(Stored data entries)
Segment Open
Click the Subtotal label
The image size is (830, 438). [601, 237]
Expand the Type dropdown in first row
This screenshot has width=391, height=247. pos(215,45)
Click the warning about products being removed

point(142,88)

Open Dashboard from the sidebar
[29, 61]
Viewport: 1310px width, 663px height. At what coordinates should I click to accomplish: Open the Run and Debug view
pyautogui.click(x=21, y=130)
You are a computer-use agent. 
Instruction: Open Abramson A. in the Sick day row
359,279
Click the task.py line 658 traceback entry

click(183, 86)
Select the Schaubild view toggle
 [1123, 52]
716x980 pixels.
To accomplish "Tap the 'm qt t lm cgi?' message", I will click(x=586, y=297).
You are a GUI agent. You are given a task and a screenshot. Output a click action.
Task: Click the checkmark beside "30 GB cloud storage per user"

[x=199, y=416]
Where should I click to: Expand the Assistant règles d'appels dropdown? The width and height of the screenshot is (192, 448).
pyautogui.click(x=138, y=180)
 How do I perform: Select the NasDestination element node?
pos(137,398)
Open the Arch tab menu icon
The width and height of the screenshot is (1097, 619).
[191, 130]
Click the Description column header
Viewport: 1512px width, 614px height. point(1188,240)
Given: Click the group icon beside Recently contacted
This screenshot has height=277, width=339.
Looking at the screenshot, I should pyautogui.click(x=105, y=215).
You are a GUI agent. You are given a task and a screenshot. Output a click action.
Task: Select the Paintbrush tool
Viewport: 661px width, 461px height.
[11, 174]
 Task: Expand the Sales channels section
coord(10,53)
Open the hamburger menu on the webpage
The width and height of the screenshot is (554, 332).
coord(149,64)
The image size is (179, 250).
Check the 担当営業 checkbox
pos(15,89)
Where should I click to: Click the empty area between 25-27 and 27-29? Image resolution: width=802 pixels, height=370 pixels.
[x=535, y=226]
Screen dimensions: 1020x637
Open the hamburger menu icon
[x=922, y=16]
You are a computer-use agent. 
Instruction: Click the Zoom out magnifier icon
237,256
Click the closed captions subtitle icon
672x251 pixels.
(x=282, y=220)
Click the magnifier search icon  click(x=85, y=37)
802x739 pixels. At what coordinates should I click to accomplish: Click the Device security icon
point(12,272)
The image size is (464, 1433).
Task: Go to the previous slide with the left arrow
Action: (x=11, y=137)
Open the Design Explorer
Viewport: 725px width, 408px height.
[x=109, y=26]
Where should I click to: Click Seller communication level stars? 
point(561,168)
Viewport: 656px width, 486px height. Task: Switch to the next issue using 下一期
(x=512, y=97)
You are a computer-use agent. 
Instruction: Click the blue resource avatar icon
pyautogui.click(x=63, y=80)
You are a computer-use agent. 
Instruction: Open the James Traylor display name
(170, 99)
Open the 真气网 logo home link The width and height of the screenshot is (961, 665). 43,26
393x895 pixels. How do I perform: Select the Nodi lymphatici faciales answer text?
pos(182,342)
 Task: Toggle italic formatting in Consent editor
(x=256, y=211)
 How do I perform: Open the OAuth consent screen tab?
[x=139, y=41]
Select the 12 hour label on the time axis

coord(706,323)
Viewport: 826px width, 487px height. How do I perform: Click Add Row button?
Segment Closed
Required work:
For this exercise, give the entries above again with no difference at all.

Written answer:
Click the Subtotal label
The image size is (830, 438). [601, 237]
Expand the Type dropdown in first row
This screenshot has width=391, height=247. pos(215,45)
Click the warning about products being removed

point(142,88)

Open Dashboard from the sidebar
[29, 61]
Viewport: 1310px width, 663px height. At what coordinates should I click to accomplish: Open the Run and Debug view
pyautogui.click(x=21, y=130)
You are a computer-use agent. 
Instruction: Open Abramson A. in the Sick day row
359,279
Click the task.py line 658 traceback entry

click(183, 86)
Select the Schaubild view toggle
 [1123, 52]
716x980 pixels.
To accomplish "Tap the 'm qt t lm cgi?' message", I will click(x=586, y=297).
You are a GUI agent. You are given a task and a screenshot. Output a click action.
Task: Click the checkmark beside "30 GB cloud storage per user"

[x=199, y=416]
Where should I click to: Expand the Assistant règles d'appels dropdown? The width and height of the screenshot is (192, 448).
pyautogui.click(x=138, y=180)
 How do I perform: Select the NasDestination element node?
pos(137,398)
Open the Arch tab menu icon
The width and height of the screenshot is (1097, 619).
[191, 130]
Click the Description column header
Viewport: 1512px width, 614px height. point(1188,240)
Given: Click the group icon beside Recently contacted
This screenshot has height=277, width=339.
Looking at the screenshot, I should pyautogui.click(x=105, y=215).
You are a GUI agent. You are given a task and a screenshot. Output a click action.
Task: Select the Paintbrush tool
Viewport: 661px width, 461px height.
[11, 174]
 Task: Expand the Sales channels section
coord(10,53)
Open the hamburger menu on the webpage
The width and height of the screenshot is (554, 332).
coord(149,64)
The image size is (179, 250).
Check the 担当営業 checkbox
pos(15,89)
Where should I click to: Click the empty area between 25-27 and 27-29? Image resolution: width=802 pixels, height=370 pixels.
[x=535, y=226]
Screen dimensions: 1020x637
Open the hamburger menu icon
[x=922, y=16]
You are a computer-use agent. 
Instruction: Click the Zoom out magnifier icon
237,256
Click the closed captions subtitle icon
672x251 pixels.
(x=282, y=220)
Click the magnifier search icon  click(x=85, y=37)
802x739 pixels. At what coordinates should I click to accomplish: Click the Device security icon
point(12,272)
The image size is (464, 1433).
Task: Go to the previous slide with the left arrow
Action: (x=11, y=137)
Open the Design Explorer
Viewport: 725px width, 408px height.
[x=109, y=26]
Where should I click to: Click Seller communication level stars? 
point(561,168)
Viewport: 656px width, 486px height. Task: Switch to the next issue using 下一期
(x=512, y=97)
You are a computer-use agent. 
Instruction: Click the blue resource avatar icon
pyautogui.click(x=63, y=80)
You are a computer-use agent. 
Instruction: Open the James Traylor display name
(170, 99)
Open the 真气网 logo home link The width and height of the screenshot is (961, 665). 43,26
393x895 pixels. How do I perform: Select the Nodi lymphatici faciales answer text?
pos(182,342)
 Task: Toggle italic formatting in Consent editor
(x=256, y=211)
 How do I perform: Open the OAuth consent screen tab?
[x=139, y=41]
Select the 12 hour label on the time axis

coord(706,323)
Viewport: 826px width, 487px height. How do I perform: Click Add Row button?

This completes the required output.